In January of 2008, Maitland continued developing SMPs for this application at Texas A&M University (TAMU). That September, TAMU and LLNS reached an inter-institutional agreement to begin commercialization. A year later in June of 2009, Maitland founded Shape Memorial Medical Inc. (formerly DEP Shape Memory Therapeutics) as a medical device company that commercializes SMP-based innovations and, as CEO, secured initial capital from Texas Emerging Technologies Fund and Research Valley Angel Fund as well as millions of dollars in technology development funds from the National Institutes of Health, Department of Energy, and LLNL. An exclusive licensing agreement between LLNS and Shape Memory Medical was finalized in July of 2010, leading to 12 issued patents, 15 pending patents, and regulatory path launch dates in European and United States markets in 2016 and 2017, respectively.

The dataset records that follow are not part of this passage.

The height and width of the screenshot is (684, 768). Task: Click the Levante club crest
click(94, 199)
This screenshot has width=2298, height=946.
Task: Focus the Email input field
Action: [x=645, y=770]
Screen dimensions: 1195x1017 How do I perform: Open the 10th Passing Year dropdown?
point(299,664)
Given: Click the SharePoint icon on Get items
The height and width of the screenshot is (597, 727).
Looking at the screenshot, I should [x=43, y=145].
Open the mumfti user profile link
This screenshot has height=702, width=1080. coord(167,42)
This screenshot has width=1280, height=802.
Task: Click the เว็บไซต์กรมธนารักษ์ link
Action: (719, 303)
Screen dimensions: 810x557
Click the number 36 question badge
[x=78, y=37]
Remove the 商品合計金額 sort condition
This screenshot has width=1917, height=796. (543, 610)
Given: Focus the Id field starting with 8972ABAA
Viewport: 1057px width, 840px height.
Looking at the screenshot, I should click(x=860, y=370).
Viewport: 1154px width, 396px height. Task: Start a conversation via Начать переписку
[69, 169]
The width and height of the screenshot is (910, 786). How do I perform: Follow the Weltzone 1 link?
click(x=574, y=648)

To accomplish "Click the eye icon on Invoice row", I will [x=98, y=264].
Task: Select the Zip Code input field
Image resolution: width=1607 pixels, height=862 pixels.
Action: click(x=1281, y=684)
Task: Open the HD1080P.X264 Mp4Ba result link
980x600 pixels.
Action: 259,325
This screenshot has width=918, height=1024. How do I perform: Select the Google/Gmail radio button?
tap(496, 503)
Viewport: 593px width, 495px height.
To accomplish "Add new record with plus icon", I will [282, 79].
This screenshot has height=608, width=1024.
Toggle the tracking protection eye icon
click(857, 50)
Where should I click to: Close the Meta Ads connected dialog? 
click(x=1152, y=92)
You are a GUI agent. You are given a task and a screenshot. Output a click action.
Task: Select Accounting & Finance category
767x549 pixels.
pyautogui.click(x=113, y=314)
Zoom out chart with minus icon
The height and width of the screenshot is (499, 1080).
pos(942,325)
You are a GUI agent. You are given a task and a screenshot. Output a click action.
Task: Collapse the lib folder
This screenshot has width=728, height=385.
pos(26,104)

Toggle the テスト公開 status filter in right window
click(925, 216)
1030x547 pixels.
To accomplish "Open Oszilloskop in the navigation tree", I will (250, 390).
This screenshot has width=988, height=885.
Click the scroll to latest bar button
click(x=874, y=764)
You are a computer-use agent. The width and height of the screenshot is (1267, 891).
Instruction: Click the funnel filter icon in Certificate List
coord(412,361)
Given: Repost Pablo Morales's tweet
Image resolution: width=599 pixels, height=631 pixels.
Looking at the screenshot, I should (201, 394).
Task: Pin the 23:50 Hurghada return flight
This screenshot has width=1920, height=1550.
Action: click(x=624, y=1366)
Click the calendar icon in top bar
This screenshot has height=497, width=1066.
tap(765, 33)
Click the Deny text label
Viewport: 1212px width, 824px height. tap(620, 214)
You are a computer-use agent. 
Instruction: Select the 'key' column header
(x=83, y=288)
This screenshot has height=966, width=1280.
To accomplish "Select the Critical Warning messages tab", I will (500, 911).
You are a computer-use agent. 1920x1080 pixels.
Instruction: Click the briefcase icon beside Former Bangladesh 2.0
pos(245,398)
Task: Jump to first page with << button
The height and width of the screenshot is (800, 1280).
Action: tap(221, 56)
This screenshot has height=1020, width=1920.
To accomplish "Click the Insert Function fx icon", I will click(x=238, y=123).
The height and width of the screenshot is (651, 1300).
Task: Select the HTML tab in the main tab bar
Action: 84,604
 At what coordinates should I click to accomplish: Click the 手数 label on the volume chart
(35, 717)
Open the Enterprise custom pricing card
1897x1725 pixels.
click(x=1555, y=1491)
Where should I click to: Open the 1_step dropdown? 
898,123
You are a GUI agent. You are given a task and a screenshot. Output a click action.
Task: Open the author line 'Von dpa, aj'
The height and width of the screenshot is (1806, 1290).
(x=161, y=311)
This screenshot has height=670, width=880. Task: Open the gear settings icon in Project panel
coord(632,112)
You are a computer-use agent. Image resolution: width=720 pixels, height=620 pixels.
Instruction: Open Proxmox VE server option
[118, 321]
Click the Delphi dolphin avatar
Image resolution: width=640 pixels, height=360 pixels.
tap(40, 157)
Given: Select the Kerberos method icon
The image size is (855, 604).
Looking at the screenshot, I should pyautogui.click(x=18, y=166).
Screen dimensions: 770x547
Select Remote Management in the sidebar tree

Shape memory polymers are already a disrupting technology within the greater medical market and promise to have continued impact in the cerebral aneurysm market. With material costs as low as $10 per pound and operational time and complexity cut by 50% when compared to similar alternatives, SMPs will redefine the $700 million detachable coil market (average 16% CAGR) and $1.5 billion neurovascular market (20% CAGR) as the preferred material and treatment option for mitigating aneurysm risk.